Dr. Badalyan and Dr. Kane envision a healthy future for Kinsley. They don’t expect she’ll need additional operations. Her parents are also looking on the bright side: Since gallbladders aren’t essential for survival or long-term health outcomes, and since many people can easily live without them, Kinsley may be at an advantage. Elizabeth thinks Kinsley may be more cautious about lifestyle choices to support living without a gallbladder, which also support longevity.

Another perspective noted by Dr. Badalyan and Dr. Kane is Kinsley’s resilience factor. Having the surgery earlier brought unique challenges, but her age makes it easier for Kinsley to bounce back as her body rapidly develops. Her tissues were healthy, compared to adult patients undergoing surgery with chronic liver problems or heart disease, which puts her at an advantage for a faster healing process. Dr. Badalyan also mentions that while it’s good for her Kinsley and her family to continue to monitor risks for infections, she won’t have gallstones.

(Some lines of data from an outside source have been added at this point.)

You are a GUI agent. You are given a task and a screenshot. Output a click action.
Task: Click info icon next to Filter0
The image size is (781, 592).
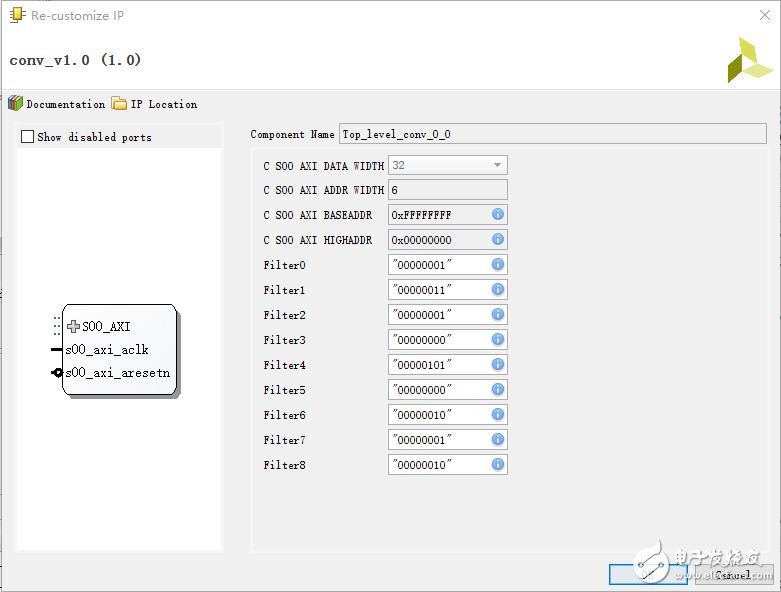click(x=497, y=265)
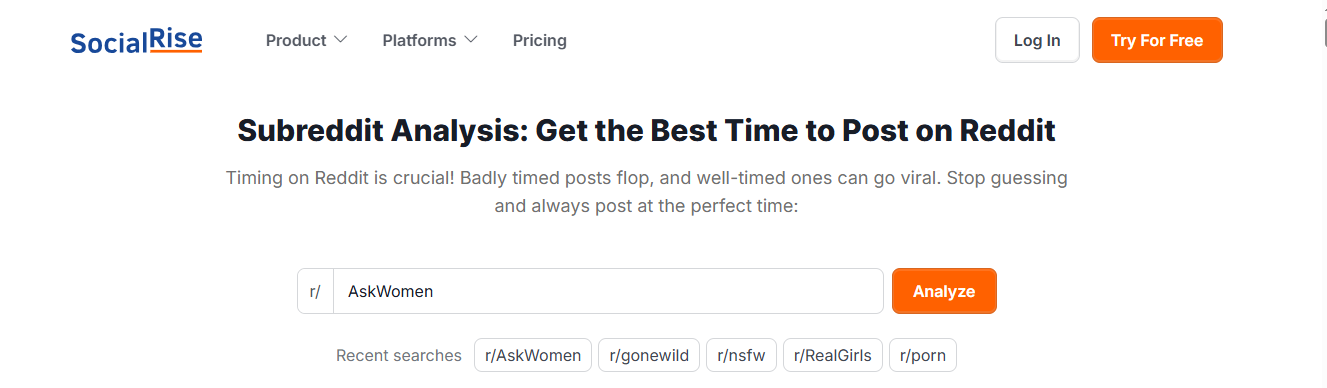The image size is (1327, 388).
Task: Select the r/gonewild recent search chip
Action: tap(649, 355)
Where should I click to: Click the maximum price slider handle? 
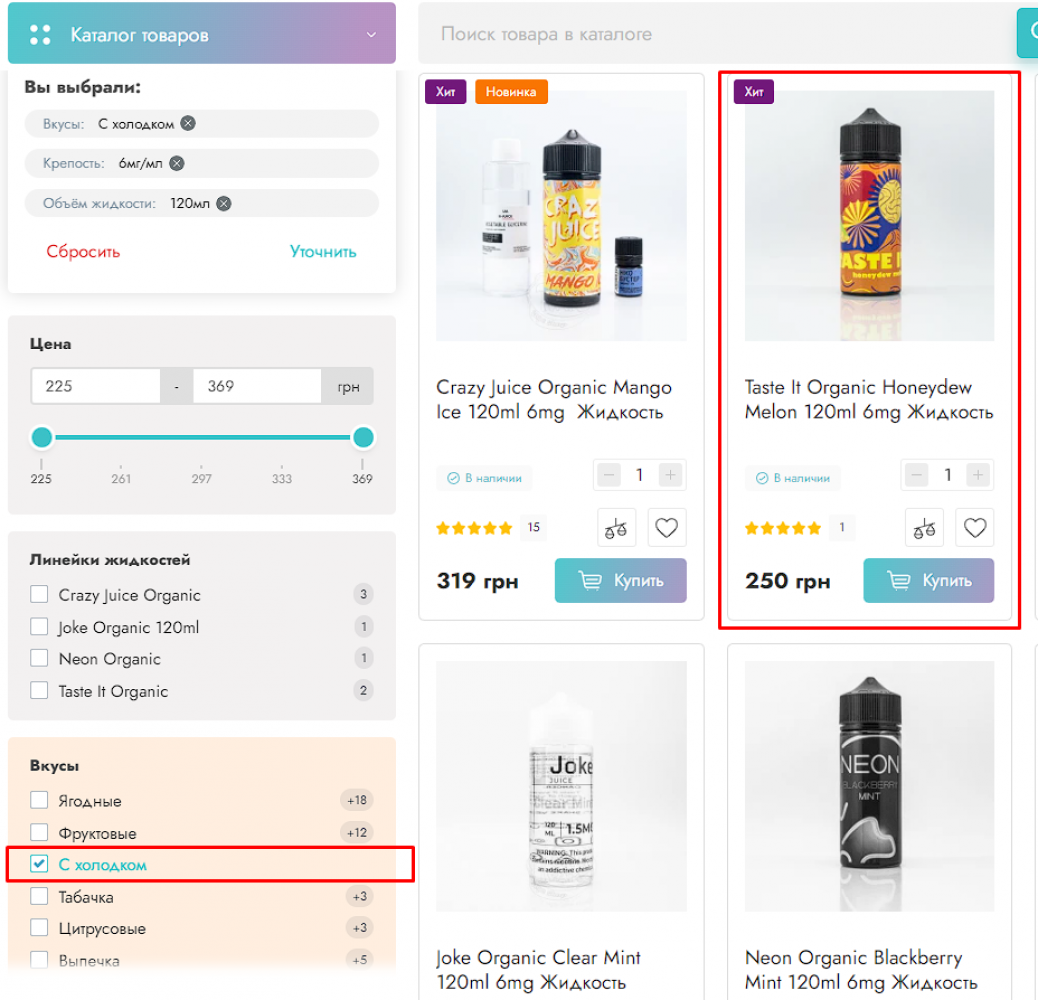click(363, 438)
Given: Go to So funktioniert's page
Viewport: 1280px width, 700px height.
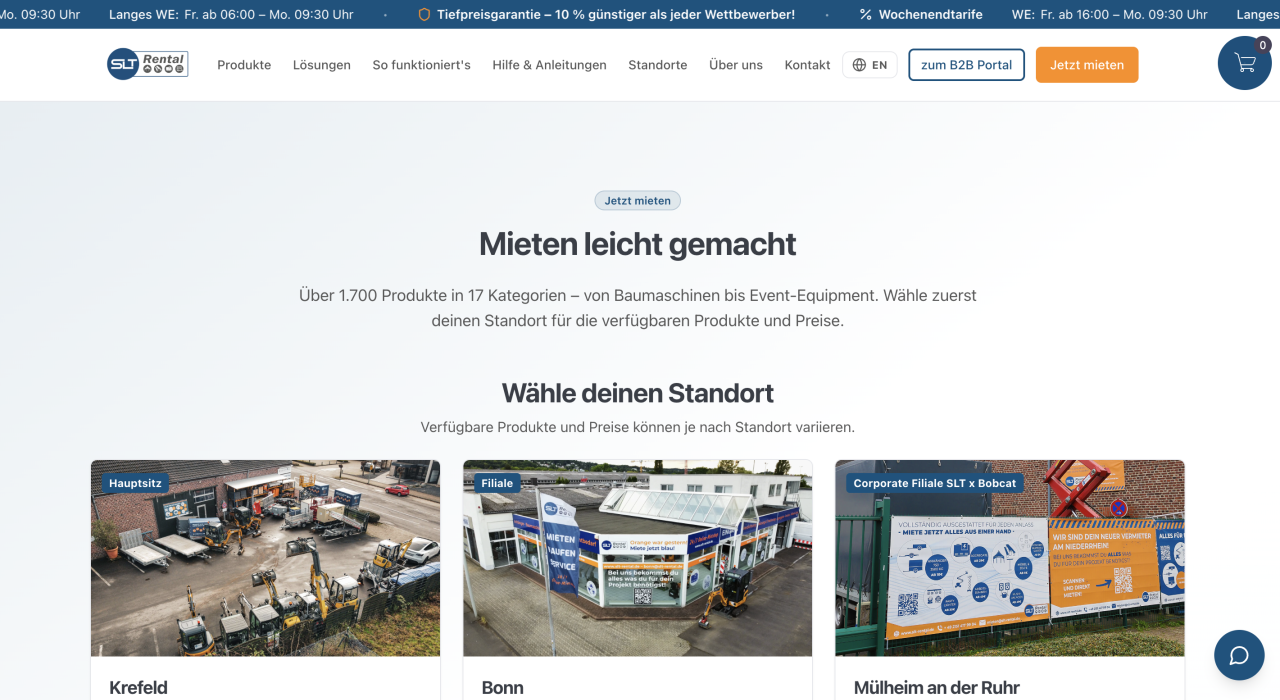Looking at the screenshot, I should point(421,65).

Elizabeth also started to notice something that Kinsley’s doctors likely wouldn’t pick up on: Her personality seems to be a result of her hospital experience and stay. Kinsley’s an easy baby. She eats well and sleeps well, which Elizabeth credits to being around clinicians and to learning the art of self-soothing, a skill she likely acquired while recovering from surgery.

This month, Kinsley has another adventure. She’ll travel with her parents to visit extended family in Seattle, Napa Valley, Calif. and West Virginia. She has several relatives and family friends, all of whom are looking forward to meeting her.